==== Text zur Analyse

Allerdings, darauf verweist der Politologe Werner Seitz beim kritischen Gegenlesen der ersten Fassung dieses Textes: «Bei den Eidgenössischen Volksabstimmungen vom 25. September 2016 lehnte die Stadt Bern die Initiative ‘AHVplus: für eine starke AHV’ ab (48,2%) und nahm die Initiative ‘Für eine Grüne Wirtschaft’ an (56,5%). Bümpliz dagegen nahm die AHV-Vorlage an (51,8%) und verwarf die Grüne Wirtschaft (40,8%) (ähnlich stimmte auch Schwamendingen, quasi das Bümpliz von Zürich). Das heisst: Traditionell sozialpolitisch offen, ablehnend gegenüber den neuen rotgrünen Werten (und der politischen Öffnungsfrage).»

========
==== Extrahierte Angaben

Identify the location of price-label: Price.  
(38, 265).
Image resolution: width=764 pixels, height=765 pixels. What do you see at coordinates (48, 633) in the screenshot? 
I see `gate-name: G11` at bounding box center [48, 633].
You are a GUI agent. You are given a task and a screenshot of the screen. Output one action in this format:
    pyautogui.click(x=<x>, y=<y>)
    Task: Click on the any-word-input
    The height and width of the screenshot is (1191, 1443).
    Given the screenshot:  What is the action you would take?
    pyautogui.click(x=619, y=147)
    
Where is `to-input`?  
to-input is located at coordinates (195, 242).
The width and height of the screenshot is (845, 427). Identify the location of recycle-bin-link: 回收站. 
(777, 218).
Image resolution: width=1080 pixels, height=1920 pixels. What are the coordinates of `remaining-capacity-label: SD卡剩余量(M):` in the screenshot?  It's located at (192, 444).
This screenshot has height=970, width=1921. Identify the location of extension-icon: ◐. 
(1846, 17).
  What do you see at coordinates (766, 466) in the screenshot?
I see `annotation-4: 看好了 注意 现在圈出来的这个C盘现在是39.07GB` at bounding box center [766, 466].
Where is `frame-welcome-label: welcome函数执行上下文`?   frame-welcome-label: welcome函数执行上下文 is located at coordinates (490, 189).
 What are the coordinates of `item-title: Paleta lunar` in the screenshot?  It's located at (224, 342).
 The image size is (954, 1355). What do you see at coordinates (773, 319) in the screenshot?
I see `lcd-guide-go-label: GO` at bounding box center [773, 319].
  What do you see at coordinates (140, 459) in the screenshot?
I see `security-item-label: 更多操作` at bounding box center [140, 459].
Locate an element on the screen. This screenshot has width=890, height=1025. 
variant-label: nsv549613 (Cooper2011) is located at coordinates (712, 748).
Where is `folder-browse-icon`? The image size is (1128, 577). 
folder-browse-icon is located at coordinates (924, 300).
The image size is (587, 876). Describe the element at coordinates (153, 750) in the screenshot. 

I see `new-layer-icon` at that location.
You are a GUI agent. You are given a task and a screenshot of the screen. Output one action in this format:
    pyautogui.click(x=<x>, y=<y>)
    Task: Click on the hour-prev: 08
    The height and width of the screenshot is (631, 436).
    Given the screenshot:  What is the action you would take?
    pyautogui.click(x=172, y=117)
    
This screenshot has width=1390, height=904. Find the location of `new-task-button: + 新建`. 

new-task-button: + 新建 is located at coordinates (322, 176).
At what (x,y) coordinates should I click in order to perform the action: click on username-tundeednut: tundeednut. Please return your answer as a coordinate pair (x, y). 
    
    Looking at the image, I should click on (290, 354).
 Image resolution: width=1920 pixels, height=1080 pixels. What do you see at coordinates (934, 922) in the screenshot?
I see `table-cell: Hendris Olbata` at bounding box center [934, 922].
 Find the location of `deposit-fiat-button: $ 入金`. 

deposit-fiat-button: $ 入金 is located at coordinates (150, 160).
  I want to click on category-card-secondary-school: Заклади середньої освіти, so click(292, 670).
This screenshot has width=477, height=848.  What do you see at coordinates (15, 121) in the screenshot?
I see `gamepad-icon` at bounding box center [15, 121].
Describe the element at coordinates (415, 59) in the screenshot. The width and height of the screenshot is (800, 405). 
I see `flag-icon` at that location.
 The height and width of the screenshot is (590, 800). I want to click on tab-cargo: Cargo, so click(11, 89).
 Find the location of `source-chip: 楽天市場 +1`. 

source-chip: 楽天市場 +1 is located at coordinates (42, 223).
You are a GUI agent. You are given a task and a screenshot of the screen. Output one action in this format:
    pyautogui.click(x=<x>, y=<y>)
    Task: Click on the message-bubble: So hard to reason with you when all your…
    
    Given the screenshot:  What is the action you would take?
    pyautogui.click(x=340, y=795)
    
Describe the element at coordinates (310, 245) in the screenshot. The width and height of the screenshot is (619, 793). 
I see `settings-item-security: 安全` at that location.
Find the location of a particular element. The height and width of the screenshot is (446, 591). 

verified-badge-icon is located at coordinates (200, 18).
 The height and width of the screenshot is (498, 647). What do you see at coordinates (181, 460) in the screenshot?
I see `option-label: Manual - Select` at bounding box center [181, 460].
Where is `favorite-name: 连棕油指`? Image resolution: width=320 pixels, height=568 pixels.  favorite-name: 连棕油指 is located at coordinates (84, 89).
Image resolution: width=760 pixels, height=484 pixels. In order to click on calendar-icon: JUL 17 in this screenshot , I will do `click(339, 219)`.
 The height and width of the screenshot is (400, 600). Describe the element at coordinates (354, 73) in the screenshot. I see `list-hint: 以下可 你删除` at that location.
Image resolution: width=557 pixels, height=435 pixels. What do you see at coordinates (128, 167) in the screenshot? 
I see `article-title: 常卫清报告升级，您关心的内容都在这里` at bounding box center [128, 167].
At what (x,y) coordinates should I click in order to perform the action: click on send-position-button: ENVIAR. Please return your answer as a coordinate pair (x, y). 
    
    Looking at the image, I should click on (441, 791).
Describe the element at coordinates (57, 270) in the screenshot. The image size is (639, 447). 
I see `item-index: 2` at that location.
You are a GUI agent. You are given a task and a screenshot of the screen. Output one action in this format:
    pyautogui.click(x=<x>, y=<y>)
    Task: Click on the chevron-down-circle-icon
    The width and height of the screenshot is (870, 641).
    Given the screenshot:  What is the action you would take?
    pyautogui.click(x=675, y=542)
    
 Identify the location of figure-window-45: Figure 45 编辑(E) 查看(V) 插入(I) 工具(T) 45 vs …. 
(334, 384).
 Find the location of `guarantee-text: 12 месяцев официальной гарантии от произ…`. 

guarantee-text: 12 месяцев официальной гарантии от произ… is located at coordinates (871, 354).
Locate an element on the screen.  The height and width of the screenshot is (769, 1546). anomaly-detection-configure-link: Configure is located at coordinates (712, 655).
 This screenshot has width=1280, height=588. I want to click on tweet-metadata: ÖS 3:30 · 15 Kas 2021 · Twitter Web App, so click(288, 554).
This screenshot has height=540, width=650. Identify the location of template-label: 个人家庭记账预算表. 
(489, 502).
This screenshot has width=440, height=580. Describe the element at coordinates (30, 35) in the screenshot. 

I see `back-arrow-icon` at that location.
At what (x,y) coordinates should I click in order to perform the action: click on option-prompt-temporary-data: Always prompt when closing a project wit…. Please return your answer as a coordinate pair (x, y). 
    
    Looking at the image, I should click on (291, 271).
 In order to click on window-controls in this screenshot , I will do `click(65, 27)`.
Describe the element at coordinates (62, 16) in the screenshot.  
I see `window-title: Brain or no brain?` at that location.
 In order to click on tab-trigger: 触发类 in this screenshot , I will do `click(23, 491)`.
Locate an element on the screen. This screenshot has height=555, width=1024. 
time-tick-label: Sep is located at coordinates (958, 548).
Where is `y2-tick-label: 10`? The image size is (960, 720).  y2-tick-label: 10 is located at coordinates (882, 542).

========

--- Aufgabenstellung A ---
Prüfen Sie, ob die folgenden Aussagen mit dem Text zur Analyse übereinstimmen, und belegen Sie jede Antwort mit den entscheidenden Worten des Textes: (i) Die Stadt Bern nahm die Initiative für eine Grüne Wirtschaft an. (ii) Bümpliz lehnte die AHV-Vorlage ab. (iii) Die genannten Volksabstimmungen fanden am 25. September 2016 statt.
--- Aufgabenstellung B ---
Übertragen Sie den folgenden Satz aus dem Text zur Analyse ins Englische: «Bümpliz dagegen nahm die AHV-Vorlage an (51,8%) und verwarf die Grüne Wirtschaft (40,8%) (ähnlich stimmte auch Schwamendingen, quasi das Bümpliz von Zürich).»

--- Lösung A ---
(i) Ja: «nahm die Initiative ‘Für eine Grüne Wirtschaft’ an (56,5%)»
(ii) Nein: «Bümpliz dagegen nahm die AHV-Vorlage an (51,8%)»
(iii) Ja: «Bei den Eidgenössischen Volksabstimmungen vom 25. September 2016»

--- Lösung B ---
Bümpliz, by contrast, accepted the AHV proposal (51.8%) and rejected the Green Economy (40.8%) (Schwamendingen, the Bümpliz of Zurich, so to speak, voted similarly).